第11回 Cloud ML Engine上でTensorFlowを動かしてみよう

第8回では○×ゲームを題材にTensorFlowのサンプルコードを動かしてみました。せっかくなので引き続き同じ題材を用いて、Cloud Machine Learning Engine (Cloud ML Engine)を使ってみましょう。

1. Cloud ML Engineとは

Cloud ML EngineはGCP (Google Cloud Platform)のサービスのひとつで、TensorFlowの実行環境を提供してくれるというものです。大きく以下の2つの機能を持っています。

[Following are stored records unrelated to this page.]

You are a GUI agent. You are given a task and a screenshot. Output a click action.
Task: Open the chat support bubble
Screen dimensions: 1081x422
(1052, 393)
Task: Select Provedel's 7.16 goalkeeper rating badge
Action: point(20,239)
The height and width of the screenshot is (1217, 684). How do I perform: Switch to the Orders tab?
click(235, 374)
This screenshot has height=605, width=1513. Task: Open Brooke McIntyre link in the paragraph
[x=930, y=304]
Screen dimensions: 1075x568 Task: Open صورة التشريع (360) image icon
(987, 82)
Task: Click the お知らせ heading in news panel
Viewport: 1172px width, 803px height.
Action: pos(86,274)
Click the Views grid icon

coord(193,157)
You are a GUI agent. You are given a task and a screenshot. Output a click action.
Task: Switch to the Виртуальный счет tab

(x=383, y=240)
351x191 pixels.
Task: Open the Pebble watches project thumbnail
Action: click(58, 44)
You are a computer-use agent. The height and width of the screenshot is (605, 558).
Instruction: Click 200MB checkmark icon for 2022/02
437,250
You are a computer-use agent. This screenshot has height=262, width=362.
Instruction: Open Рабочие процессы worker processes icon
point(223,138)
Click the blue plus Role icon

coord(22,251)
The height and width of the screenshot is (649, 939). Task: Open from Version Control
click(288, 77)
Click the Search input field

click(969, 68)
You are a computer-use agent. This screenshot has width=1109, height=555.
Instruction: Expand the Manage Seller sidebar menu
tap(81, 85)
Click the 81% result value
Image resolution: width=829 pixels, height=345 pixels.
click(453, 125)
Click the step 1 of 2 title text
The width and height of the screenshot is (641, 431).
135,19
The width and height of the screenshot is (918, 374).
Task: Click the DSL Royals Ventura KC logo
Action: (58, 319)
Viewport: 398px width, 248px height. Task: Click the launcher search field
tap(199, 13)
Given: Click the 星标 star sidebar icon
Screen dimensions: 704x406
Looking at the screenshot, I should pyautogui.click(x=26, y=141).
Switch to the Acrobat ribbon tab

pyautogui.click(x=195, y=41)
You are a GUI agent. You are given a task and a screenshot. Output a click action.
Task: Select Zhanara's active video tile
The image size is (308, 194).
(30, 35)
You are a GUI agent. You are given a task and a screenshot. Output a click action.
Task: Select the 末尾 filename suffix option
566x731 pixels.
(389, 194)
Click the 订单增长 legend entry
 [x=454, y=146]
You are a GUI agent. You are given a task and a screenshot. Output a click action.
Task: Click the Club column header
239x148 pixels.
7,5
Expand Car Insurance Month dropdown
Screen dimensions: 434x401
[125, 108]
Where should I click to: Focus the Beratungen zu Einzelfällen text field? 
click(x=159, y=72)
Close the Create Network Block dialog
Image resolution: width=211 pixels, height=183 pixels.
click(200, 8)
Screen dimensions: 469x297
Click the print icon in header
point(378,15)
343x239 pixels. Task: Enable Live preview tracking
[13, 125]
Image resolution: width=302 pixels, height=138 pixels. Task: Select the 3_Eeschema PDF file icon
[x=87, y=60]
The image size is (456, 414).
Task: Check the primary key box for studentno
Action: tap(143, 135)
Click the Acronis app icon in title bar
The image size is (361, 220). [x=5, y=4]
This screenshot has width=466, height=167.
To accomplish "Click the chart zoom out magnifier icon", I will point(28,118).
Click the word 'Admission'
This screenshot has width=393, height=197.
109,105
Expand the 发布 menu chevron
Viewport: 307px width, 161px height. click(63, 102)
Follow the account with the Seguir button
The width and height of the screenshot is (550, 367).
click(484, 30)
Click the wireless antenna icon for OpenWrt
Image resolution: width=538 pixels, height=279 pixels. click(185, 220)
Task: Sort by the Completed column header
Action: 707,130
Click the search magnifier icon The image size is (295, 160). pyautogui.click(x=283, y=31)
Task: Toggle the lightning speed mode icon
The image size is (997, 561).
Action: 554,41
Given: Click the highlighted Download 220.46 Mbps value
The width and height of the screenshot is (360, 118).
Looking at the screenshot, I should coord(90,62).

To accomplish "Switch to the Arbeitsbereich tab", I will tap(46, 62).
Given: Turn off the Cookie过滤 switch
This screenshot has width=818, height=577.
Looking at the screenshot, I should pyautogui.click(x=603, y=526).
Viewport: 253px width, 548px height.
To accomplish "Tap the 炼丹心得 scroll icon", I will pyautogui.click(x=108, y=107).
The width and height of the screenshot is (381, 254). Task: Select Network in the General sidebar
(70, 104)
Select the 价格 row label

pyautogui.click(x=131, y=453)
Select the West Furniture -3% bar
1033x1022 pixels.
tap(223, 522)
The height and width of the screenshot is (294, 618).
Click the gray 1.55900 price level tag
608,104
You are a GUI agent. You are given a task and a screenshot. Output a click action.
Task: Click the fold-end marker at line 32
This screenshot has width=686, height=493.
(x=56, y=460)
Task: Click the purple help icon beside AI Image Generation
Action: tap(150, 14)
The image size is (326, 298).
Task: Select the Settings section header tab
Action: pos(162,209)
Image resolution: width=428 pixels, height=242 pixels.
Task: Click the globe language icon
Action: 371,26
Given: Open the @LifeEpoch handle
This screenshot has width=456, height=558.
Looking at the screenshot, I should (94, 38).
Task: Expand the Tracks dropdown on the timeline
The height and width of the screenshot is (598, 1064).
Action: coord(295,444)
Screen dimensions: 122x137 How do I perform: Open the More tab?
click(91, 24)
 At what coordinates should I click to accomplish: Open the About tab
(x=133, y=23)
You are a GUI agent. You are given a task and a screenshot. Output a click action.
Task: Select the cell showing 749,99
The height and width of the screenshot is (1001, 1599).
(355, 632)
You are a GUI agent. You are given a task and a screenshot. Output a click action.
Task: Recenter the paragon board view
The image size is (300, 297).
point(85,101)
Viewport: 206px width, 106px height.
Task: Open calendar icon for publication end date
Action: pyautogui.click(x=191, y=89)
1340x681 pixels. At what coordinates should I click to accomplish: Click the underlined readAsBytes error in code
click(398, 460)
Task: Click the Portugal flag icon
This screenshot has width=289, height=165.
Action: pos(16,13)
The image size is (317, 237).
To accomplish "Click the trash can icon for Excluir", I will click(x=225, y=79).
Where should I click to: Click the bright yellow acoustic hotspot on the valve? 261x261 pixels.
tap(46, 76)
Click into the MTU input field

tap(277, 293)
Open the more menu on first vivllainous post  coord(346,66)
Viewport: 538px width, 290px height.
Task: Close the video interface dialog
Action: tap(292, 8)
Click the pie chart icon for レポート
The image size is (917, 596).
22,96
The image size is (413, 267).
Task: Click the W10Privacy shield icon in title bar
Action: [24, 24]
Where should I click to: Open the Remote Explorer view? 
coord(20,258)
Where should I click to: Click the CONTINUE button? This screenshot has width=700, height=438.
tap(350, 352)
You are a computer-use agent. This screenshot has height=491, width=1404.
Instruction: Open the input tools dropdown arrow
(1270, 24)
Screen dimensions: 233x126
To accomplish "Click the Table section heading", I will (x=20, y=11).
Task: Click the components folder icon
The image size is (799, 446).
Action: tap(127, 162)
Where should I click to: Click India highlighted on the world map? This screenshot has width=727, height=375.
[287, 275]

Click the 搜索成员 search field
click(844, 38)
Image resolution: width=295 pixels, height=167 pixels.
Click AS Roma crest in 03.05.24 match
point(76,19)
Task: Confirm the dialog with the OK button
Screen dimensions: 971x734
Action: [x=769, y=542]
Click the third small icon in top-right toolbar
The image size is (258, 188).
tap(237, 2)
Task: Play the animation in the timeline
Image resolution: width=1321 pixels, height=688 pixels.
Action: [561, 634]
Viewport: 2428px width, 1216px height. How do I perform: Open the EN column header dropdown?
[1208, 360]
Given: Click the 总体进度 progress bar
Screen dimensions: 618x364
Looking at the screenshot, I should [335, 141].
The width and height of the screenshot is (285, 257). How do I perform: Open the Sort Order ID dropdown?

1. TensorFlowで書いた学習用コードを実行するためのリソースを提供する
2. TensorFlowの学習済みモデルをデプロイしてWeb APIを生成する

まず初めに、それぞれの機能についていったい何が便利なのかというところを簡単に説明しておきましょう。

学習アルゴリズム実行のためのマシンリソース

機械学習のアルゴリズムを回すためには大量のマシンリソースが必要である、という話は最近よく耳にするのではないでしょうか。もちろんアルゴリズムによりけりではあるので常にそうとは限りませんが、Deep Learningなどはネットワークの構造が大きく複雑になるほど計算が重くなり、相当なマシンリソースが必要になります。また、最近では計算の高速化のためにGPUを使うことが多く、本格的に学習をさせたい場合はそのための環境を構築しなければなりません。さらに高速化したい場合は分散学習をさせるためのクラスタを作る必要もあります。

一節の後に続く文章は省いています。